_Work task:_ Go through the data and retrieve each line that includes the string "bubble".

_Data for review:_
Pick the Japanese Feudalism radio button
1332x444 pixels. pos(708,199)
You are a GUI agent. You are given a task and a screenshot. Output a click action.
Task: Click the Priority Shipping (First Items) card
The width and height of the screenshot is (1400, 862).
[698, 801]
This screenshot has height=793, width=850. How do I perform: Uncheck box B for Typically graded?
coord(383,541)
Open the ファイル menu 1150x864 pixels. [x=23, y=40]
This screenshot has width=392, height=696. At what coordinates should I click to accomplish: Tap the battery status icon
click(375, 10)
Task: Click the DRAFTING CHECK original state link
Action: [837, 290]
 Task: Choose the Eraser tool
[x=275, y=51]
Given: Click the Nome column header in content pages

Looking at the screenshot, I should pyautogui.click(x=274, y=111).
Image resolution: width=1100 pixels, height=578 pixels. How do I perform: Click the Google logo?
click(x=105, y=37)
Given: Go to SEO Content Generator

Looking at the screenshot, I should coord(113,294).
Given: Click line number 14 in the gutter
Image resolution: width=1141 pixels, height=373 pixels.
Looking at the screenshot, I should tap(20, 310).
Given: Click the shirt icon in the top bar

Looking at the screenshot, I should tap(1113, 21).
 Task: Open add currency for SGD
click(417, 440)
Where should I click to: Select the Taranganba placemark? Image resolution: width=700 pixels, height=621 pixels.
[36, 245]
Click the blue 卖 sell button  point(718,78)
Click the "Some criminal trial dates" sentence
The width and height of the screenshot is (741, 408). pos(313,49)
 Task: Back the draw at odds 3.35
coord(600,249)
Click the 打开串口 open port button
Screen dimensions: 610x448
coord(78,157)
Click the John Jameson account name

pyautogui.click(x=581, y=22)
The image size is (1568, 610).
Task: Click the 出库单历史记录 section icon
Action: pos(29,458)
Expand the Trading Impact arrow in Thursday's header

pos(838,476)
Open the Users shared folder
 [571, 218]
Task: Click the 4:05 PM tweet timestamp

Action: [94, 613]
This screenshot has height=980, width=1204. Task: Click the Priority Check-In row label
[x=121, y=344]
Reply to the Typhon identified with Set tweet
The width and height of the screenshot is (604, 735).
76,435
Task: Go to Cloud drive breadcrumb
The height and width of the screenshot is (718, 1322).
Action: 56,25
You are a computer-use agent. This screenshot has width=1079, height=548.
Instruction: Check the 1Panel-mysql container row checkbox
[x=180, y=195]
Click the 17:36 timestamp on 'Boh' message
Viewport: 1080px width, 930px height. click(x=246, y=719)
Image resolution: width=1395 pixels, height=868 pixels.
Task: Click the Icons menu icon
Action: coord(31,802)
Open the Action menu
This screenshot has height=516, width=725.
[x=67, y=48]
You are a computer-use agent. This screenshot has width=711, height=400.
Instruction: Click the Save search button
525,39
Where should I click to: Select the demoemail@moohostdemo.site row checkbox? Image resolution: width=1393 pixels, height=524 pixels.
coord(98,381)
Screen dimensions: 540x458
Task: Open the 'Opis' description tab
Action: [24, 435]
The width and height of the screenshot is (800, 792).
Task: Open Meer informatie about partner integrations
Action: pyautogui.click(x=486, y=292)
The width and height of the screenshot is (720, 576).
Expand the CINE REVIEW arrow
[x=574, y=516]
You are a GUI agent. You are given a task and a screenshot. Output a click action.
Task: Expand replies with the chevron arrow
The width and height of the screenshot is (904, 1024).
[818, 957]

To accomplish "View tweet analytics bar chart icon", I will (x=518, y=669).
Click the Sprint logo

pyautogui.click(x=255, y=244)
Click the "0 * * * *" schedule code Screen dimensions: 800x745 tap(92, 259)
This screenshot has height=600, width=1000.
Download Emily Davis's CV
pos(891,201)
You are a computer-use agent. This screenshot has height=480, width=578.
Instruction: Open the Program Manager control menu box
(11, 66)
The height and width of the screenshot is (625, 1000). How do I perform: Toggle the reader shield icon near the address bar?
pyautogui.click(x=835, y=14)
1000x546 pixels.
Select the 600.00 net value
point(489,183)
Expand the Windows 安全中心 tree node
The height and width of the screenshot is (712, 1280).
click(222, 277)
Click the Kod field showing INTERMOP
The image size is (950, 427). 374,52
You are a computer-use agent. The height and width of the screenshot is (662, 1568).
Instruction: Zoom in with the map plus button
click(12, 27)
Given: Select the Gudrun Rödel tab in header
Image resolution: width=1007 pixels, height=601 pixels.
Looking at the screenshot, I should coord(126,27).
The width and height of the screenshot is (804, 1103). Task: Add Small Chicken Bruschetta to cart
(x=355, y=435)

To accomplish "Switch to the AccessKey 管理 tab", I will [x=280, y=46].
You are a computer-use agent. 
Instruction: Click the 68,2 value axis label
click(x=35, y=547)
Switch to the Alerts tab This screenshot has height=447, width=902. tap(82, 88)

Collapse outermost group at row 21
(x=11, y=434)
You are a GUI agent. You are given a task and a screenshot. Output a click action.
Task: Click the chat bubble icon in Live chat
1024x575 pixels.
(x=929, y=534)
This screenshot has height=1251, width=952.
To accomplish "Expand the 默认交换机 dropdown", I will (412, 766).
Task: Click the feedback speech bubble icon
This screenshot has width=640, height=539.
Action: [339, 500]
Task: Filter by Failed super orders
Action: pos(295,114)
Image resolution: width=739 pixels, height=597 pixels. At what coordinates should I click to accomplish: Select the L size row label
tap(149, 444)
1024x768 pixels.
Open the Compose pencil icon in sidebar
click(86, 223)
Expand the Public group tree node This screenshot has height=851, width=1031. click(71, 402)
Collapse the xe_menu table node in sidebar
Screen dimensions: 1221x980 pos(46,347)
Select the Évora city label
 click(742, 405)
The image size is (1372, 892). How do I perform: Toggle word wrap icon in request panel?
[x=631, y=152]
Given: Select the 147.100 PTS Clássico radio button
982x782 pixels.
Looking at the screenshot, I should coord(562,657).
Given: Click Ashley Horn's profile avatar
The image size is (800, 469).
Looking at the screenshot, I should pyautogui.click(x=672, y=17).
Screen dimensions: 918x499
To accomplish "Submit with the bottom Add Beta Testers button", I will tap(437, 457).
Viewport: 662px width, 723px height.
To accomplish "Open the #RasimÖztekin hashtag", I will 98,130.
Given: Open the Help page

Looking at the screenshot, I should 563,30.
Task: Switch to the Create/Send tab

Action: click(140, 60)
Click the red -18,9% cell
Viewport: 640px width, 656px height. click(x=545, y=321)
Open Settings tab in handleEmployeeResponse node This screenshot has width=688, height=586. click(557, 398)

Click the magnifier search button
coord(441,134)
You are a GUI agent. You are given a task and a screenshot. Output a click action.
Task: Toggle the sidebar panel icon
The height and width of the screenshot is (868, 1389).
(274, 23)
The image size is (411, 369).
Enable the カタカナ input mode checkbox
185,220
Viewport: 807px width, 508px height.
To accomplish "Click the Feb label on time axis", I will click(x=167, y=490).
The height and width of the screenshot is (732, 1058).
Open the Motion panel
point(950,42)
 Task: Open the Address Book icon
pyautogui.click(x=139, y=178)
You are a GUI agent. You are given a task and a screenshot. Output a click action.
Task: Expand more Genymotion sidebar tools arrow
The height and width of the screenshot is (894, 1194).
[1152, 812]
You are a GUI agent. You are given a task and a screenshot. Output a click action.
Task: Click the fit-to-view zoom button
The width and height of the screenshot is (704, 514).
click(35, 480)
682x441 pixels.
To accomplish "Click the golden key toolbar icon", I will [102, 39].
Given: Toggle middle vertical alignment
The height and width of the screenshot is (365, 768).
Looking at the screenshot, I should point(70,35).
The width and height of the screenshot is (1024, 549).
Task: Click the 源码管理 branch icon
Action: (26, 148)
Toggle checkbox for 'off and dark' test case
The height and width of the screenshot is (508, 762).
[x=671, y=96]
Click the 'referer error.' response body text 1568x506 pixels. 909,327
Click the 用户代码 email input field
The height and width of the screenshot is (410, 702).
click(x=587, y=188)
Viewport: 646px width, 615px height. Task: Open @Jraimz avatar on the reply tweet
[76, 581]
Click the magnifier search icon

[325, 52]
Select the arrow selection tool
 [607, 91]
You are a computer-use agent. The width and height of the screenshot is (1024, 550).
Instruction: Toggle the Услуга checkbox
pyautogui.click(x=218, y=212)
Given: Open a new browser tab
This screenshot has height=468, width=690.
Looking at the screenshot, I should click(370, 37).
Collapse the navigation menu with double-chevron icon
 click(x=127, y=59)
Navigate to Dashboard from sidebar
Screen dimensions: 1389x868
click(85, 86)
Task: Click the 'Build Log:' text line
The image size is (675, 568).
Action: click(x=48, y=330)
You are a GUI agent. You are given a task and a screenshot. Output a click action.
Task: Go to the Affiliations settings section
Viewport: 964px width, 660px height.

_Solution to this task:_
Task: Click the chat bubble icon in Live chat
Task: Click the feedback speech bubble icon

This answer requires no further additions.